* [DESCRIPTION OF THE TASK]: Among the entries below, find each line holding "agent" and return it.
━━ EXERCISE MATERIALS ━━
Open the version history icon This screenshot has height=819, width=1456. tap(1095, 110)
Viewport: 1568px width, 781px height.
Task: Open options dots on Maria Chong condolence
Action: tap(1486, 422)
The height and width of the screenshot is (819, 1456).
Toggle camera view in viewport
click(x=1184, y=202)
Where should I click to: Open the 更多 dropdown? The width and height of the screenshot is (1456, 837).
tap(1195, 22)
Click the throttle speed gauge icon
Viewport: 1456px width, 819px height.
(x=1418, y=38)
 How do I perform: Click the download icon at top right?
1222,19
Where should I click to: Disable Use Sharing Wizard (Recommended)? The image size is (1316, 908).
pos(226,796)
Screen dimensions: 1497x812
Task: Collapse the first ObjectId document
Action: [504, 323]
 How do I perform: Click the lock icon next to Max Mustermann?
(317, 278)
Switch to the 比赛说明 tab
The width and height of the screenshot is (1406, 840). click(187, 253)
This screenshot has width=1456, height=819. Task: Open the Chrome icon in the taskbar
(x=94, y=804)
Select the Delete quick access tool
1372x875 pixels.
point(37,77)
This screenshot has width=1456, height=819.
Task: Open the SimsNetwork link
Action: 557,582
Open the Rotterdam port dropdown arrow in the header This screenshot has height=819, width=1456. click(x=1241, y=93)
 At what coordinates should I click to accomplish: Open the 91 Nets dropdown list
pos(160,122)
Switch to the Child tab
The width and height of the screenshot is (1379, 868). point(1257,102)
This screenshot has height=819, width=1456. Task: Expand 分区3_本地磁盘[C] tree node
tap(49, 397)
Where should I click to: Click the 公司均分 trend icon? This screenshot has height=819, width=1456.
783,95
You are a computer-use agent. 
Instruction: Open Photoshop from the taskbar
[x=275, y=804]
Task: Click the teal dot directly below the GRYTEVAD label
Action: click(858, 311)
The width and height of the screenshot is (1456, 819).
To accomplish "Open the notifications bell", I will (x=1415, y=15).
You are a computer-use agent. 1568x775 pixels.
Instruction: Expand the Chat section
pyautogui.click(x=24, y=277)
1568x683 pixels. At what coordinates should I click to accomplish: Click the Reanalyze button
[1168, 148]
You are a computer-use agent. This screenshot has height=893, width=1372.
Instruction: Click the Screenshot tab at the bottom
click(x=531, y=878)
━━━
* [RESPONSE TO THIS TASK]:
You are a computer-use agent. 
You are a computer-use agent. 1568x775 pixels.
You are a computer-use agent. This screenshot has height=893, width=1372.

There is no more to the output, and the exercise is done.